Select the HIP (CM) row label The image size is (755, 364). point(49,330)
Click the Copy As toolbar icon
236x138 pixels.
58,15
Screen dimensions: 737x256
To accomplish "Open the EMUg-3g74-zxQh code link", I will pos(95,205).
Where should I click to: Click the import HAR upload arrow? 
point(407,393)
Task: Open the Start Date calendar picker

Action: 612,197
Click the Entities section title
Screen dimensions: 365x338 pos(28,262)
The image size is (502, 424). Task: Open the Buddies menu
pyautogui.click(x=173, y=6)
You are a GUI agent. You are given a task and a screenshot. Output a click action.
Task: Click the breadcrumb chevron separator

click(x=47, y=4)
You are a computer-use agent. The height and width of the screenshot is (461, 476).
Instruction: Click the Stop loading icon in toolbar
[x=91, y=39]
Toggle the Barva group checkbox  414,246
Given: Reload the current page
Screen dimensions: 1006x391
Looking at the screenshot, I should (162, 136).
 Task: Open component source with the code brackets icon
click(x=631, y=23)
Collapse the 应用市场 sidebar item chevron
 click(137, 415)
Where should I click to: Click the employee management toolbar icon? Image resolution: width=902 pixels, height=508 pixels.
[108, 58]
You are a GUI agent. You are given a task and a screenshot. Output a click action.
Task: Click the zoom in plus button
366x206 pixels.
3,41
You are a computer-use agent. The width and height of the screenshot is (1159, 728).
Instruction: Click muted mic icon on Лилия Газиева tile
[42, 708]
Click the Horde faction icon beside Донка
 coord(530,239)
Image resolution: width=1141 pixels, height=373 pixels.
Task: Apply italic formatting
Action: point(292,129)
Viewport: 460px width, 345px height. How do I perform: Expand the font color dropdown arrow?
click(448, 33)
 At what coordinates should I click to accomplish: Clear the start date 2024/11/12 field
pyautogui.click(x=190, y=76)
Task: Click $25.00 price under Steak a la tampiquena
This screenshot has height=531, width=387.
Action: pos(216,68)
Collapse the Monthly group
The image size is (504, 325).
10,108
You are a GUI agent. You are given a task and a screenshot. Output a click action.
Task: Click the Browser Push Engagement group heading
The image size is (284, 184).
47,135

Exercise details:
Return a faithful copy of all the records above.

Output of the task:
Select the HIP (CM) row label The image size is (755, 364). point(49,330)
Click the Copy As toolbar icon
236x138 pixels.
58,15
Screen dimensions: 737x256
To accomplish "Open the EMUg-3g74-zxQh code link", I will pos(95,205).
Where should I click to: Click the import HAR upload arrow? 
point(407,393)
Task: Open the Start Date calendar picker

Action: 612,197
Click the Entities section title
Screen dimensions: 365x338 pos(28,262)
The image size is (502, 424). Task: Open the Buddies menu
pyautogui.click(x=173, y=6)
You are a GUI agent. You are given a task and a screenshot. Output a click action.
Task: Click the breadcrumb chevron separator

click(x=47, y=4)
You are a computer-use agent. The height and width of the screenshot is (461, 476).
Instruction: Click the Stop loading icon in toolbar
[x=91, y=39]
Toggle the Barva group checkbox  414,246
Given: Reload the current page
Screen dimensions: 1006x391
Looking at the screenshot, I should (162, 136).
 Task: Open component source with the code brackets icon
click(x=631, y=23)
Collapse the 应用市场 sidebar item chevron
 click(137, 415)
Where should I click to: Click the employee management toolbar icon? Image resolution: width=902 pixels, height=508 pixels.
[108, 58]
You are a GUI agent. You are given a task and a screenshot. Output a click action.
Task: Click the zoom in plus button
366x206 pixels.
3,41
You are a computer-use agent. The width and height of the screenshot is (1159, 728).
Instruction: Click muted mic icon on Лилия Газиева tile
[42, 708]
Click the Horde faction icon beside Донка
 coord(530,239)
Image resolution: width=1141 pixels, height=373 pixels.
Task: Apply italic formatting
Action: point(292,129)
Viewport: 460px width, 345px height. How do I perform: Expand the font color dropdown arrow?
click(448, 33)
 At what coordinates should I click to accomplish: Clear the start date 2024/11/12 field
pyautogui.click(x=190, y=76)
Task: Click $25.00 price under Steak a la tampiquena
This screenshot has height=531, width=387.
Action: pos(216,68)
Collapse the Monthly group
The image size is (504, 325).
10,108
You are a GUI agent. You are given a task and a screenshot. Output a click action.
Task: Click the Browser Push Engagement group heading
The image size is (284, 184).
47,135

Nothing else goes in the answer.